On Tue, Feb 25, 2014 at 4:52 PM, Kapil Thangavelu
<kapil.thangavelu at canonical.com> wrote:
>
>
>
>
> On Tue, Feb 25, 2014 at 12:41 AM, John Meinel <john at arbash-meinel.com> wrote:
>>
>> Hey guys, I did some scale testing back in Capetown,  and I realized I didn't send any results to be shared. Here's the brain dump of what I remember:
>
>
> Hi John,
>
> Thanks for sending this out.
>
>>
>> 1) juju deploy -n 15 fails to spawn a bunch of the machines with "Rate Limit Exceeded". I filed  bug for it. The instance poller showed up the most in the log files.
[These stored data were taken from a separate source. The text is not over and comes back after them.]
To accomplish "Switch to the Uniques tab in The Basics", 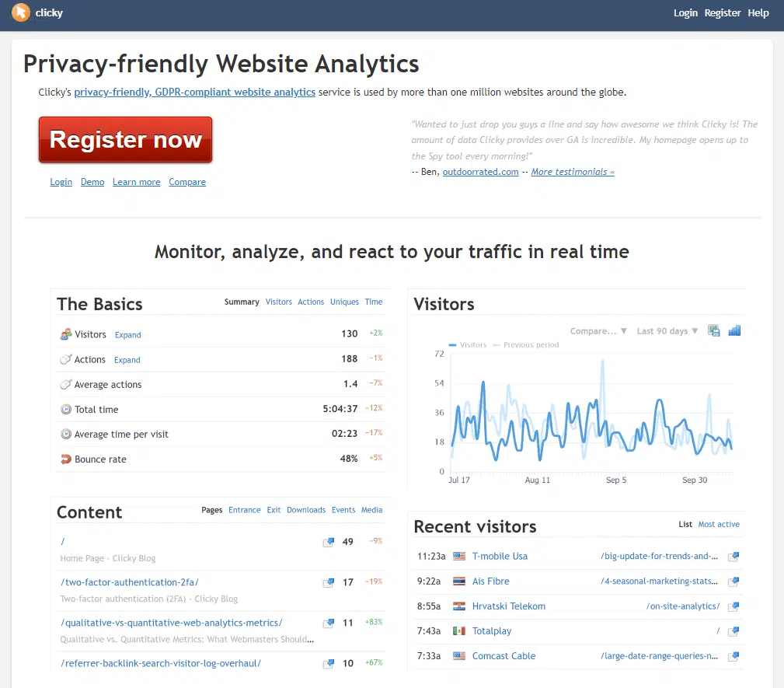I will [344, 302].
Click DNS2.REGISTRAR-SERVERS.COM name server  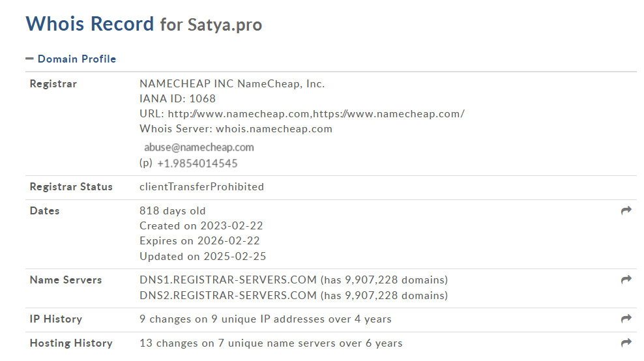(x=228, y=295)
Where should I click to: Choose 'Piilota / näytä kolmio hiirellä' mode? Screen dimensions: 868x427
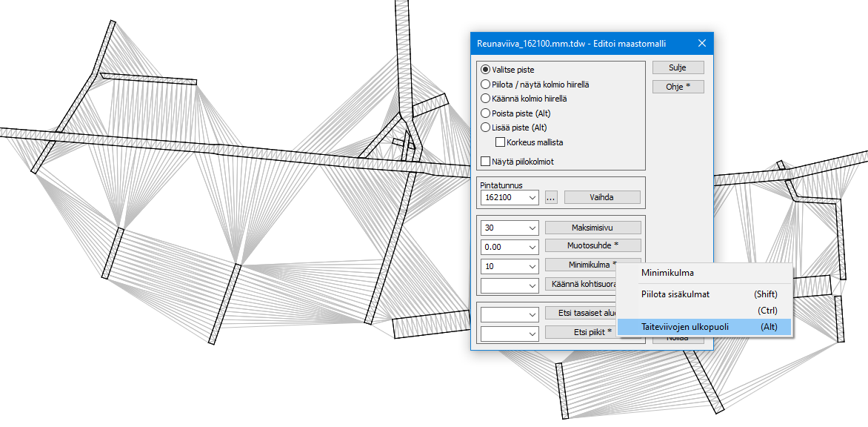pos(486,85)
A good improvement there is to change our polling to do all machines in batch (probably with a fast batch and a slow batch?) A bigger fix is that if provisioning fails because of rate limiting we should just try again later.
>
> Ideally we could move to mass provisioning machines, every provider (minus azure) allow us to create n machines with a single api call. We currently do userdata specification to a single machine. But we can move to doing a generic userdata that calls back to a state server for machine specific registration. The security group model we have of per machine group usage is also broken at scale due to limits on groups and number of rules within group and exacerbates rate limits due to setup pre instance creation. Per ec2 docs sec groups happen to be lower rate limit restrictions on api calls. Much of that pre-instance setup and per machine usage stems historically from aws non-vpc constraints where groups could not be dynamically assigned to instances. That is no longer the case with ec2 if we move to vpc and was never the case with openstack. Moving to a group per service that's dynamically assigned would be ideal.
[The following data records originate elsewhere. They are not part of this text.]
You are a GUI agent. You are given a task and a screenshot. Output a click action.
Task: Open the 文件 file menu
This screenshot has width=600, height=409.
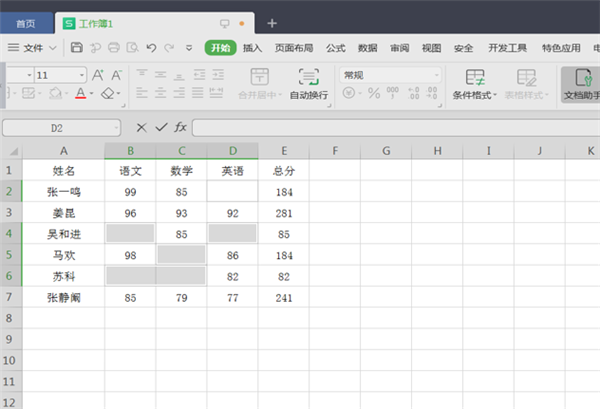click(40, 47)
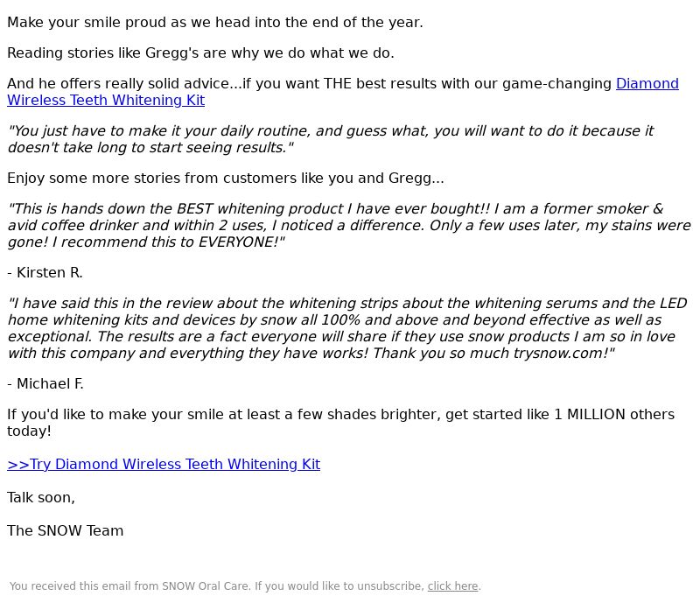Click the '- Michael F.' signature
Screen dimensions: 700x596
click(x=46, y=384)
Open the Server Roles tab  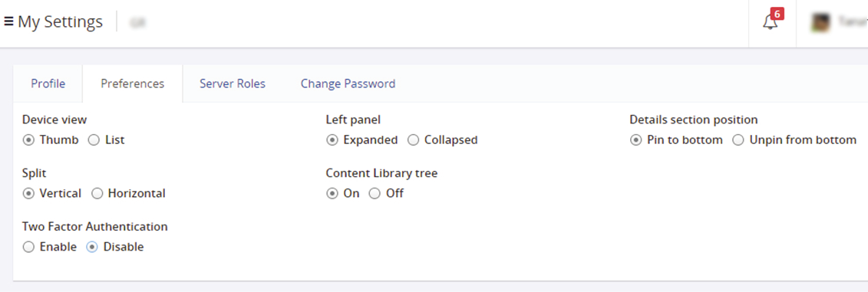pyautogui.click(x=233, y=84)
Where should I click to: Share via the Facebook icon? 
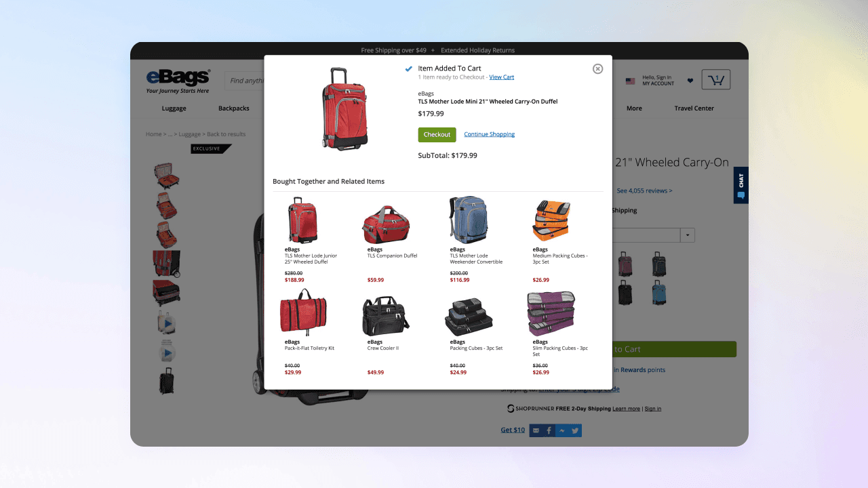tap(549, 430)
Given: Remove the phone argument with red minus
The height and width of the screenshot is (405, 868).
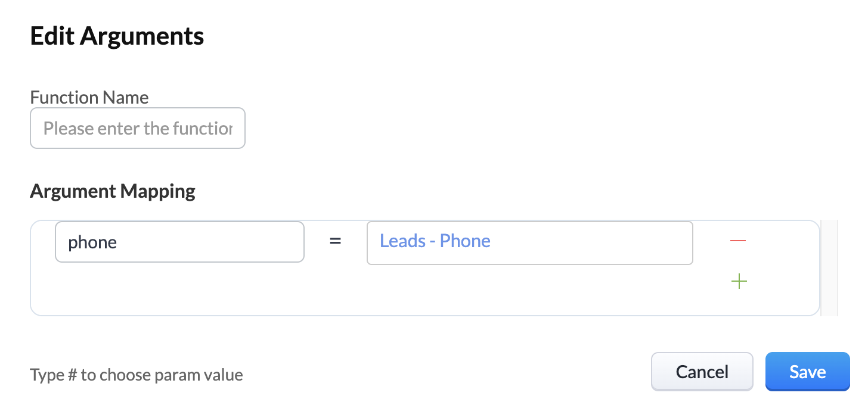Looking at the screenshot, I should tap(738, 241).

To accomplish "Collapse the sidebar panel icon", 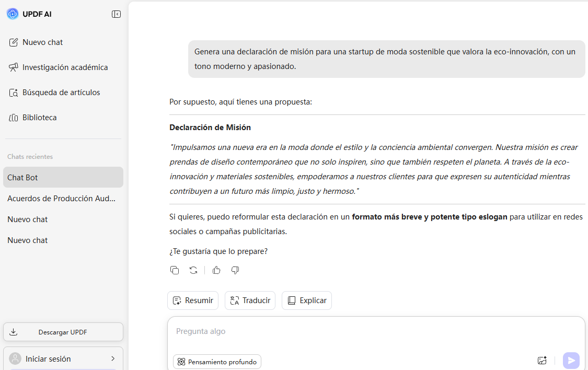I will pos(116,14).
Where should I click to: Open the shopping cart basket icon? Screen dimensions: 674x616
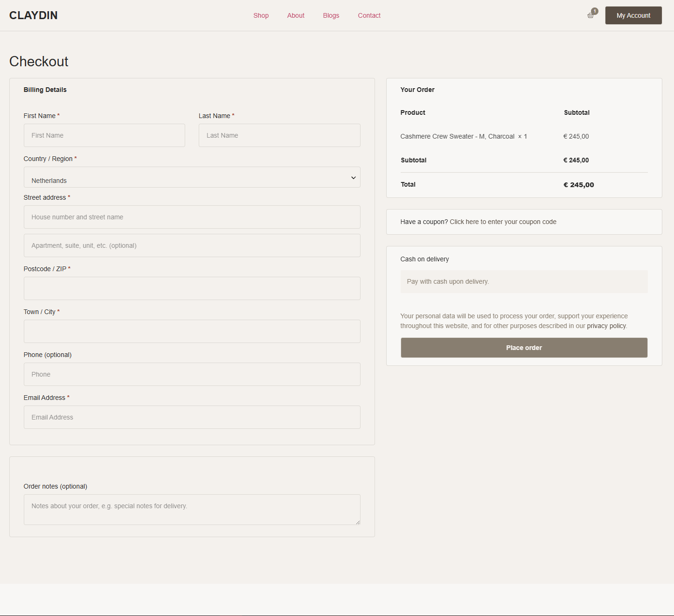[591, 15]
Spawning in batch would be interesting, but I think we can fix some of
our API request rate without it in the immediate term.
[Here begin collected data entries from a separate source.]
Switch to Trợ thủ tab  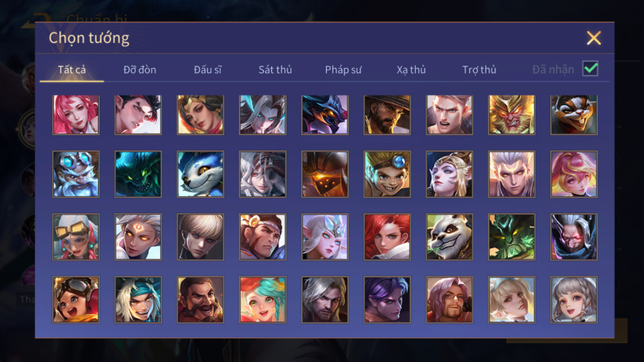[x=480, y=70]
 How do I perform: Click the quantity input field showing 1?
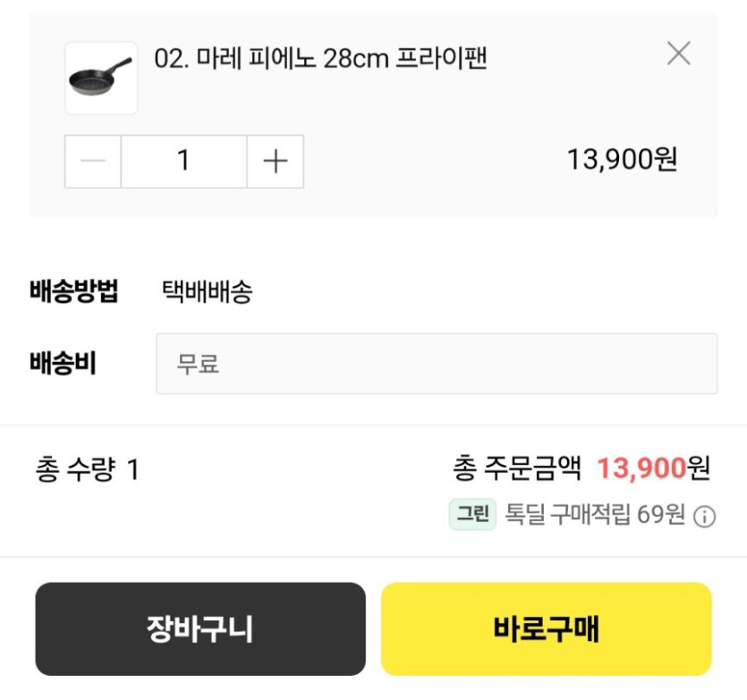coord(183,162)
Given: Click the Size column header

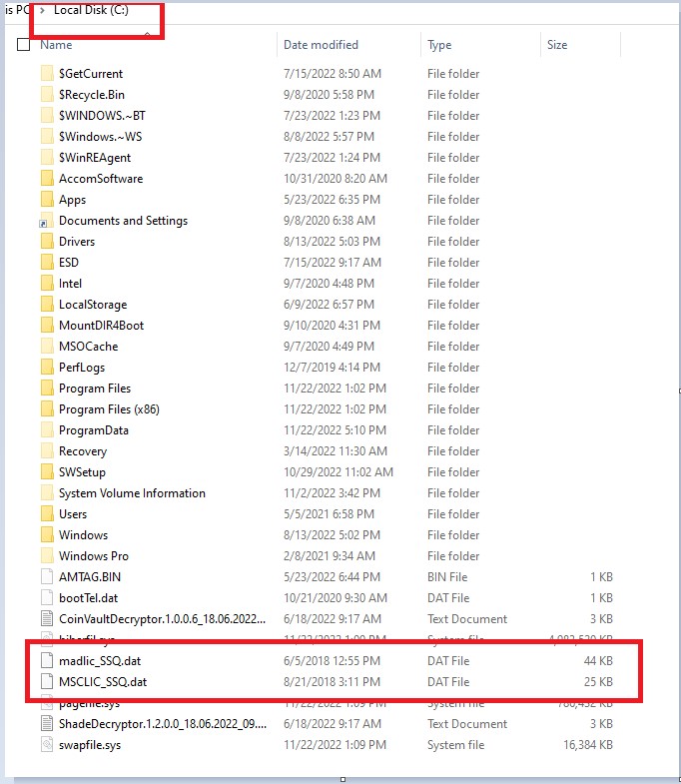Looking at the screenshot, I should click(557, 45).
I agree that all we really *need* is to get a machine agent up and
running on each machine talking to the API server to find out who it
is and what it should be doing. I'm not sure of the actual effort to
get there.

For security groups, a group per service would work well if we could
pull it off. AIUI we can deploy machines where we don't know what
service will be running (juju add-machine) and you can put multiple
services *on* a machine, and at least basic EC2 doesn't let you change
security groups of a running machine.
However, if we can tease some of that apart, if we just make the
*default* behavior be for us to be deploying a known service on a
known machine (or the ability to add sec groups while running, even if
that means "rebooting" machines), that seems like we'd be in a really
good default position.

>
> Agreed re transient error auto retry (basically this bug https://bugs.launchpad.net/juju-core/+bug/1227450)
>
>>
>> 2) After 1-2k units restarting agent machine-0 could cause it to deadlock. From what I could tell we were filling the request socket to mongo and it just wasn't returning responses. Even to the point of getting a 5 minute timeout trying to write to the socket.  I added a "max 10 concurrent Login requests" semaphore and I could see it activating and telling agents to come back later, and never deadlocked it again.  Need more testing here. I think it is worth adding. (10/100/whatever,  the key seems to be avoiding having 10,000 units all trigger the same request at the same time.)
>
> Even on small environments, i've been hearing reports this last week (against 1.17.3)  of issues with mongodb and state server mongodb connections that die triggering mass reconnects and transient failures for agents. Roger thinks this might be an issue in mgo.
>
> Feb 24 13:48:41 juju-ci-oxide-machine-0 mongod.37017[5150]: Mon Feb 24 13:48:41.067 [conn2] SocketException handling request, closing client connection: 9001 socket exception [SEND_ERROR] server [127.0.0.1:49239]
>
> https://bugs.launchpad.net/juju-core/+bug/1284183
>
> Getting some finer grained instrumentation on mongo would be nice. It might be useful to setup mms.mongodb.com metrics reporting on mongodb during a load test (albeit with the caveat that it could cause some pertubation).
>

That's an interesting thought. The only immediate caveat is that mms
is the "cloud only" version,  Which makes me think it might need a
custom version of Mongodb? I haven't ever used it, but I'll see what I
can do the next time I'm doing a scale test.

>>
>> 3) Things get weird if you try to deploy more unit agents than you have RAM for. I could only get about 800-900 agents in 7.5GB of RAM (and they don't have swap). I doubt this is ever an issue in practise but was odd to figure out.
>
> What sort of memory usage where you seeing on the state server per connection? ie. any idea what causes this constraint? is all the ram being consumed?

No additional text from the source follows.